**DATA FOR THE TASK:**
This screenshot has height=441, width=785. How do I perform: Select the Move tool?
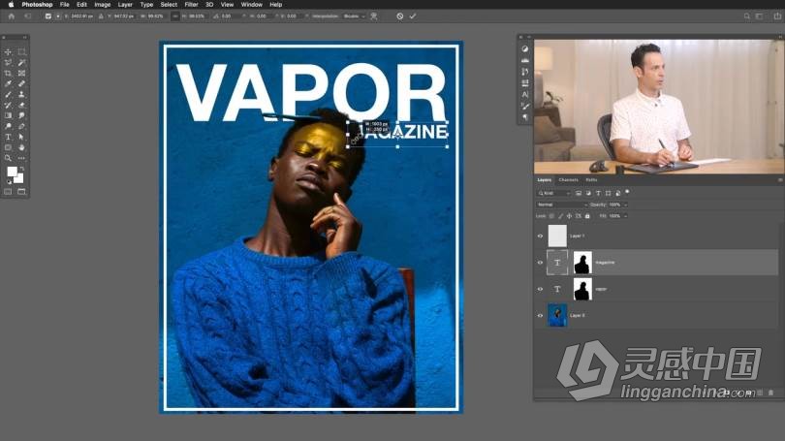pos(8,51)
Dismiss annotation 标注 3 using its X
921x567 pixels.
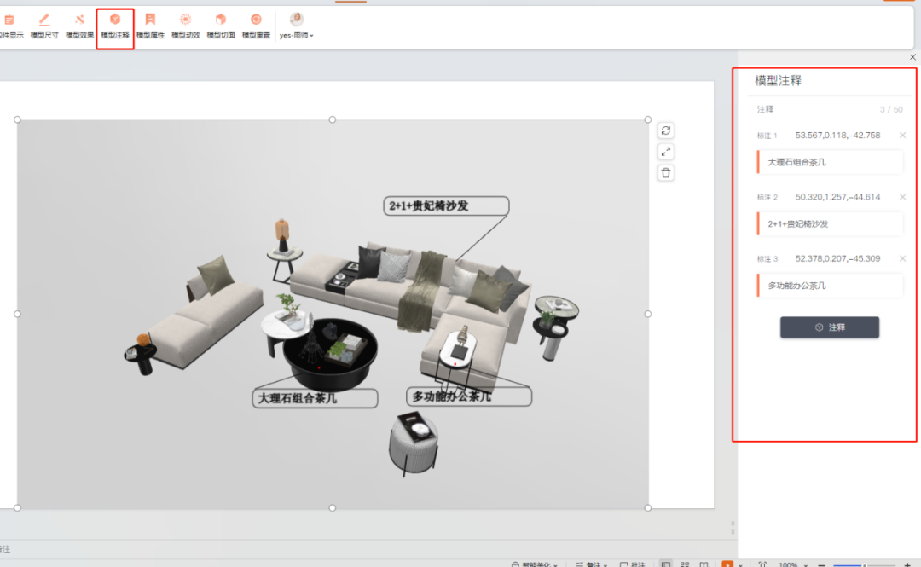pyautogui.click(x=902, y=257)
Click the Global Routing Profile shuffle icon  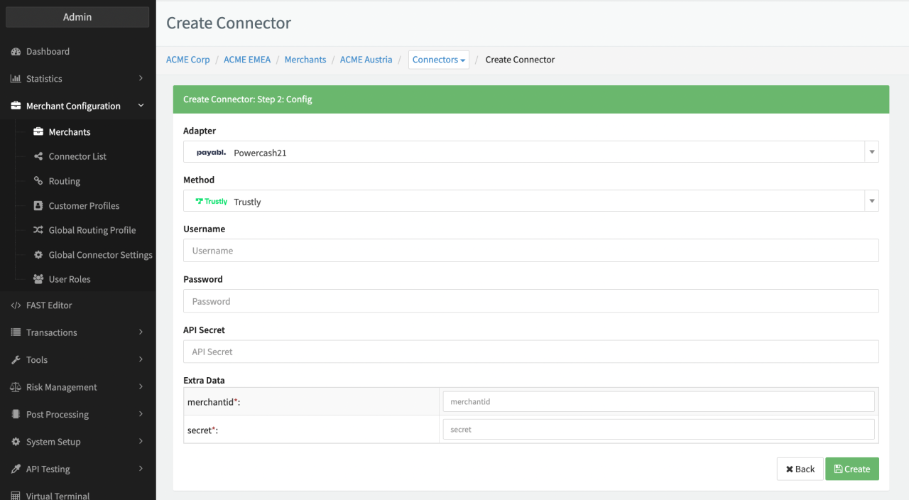(x=38, y=230)
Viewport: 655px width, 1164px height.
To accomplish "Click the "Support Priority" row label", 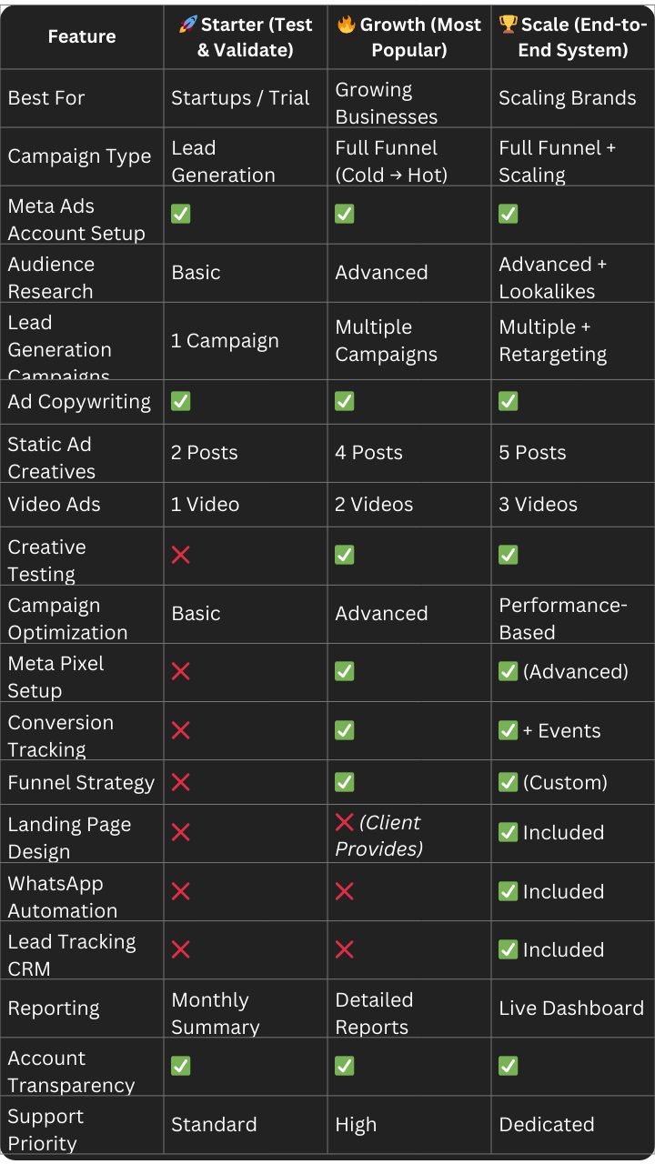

**WHAT TO DO:** Omit the pictures, and please restate word for word the lines running from the line with "Viewport: 655px width, 1164px height." to the end of the entries.

**EXERCISE SOLUTION:**
Viewport: 655px width, 1164px height.
To accomplish "Click the "Support Priority" row label", 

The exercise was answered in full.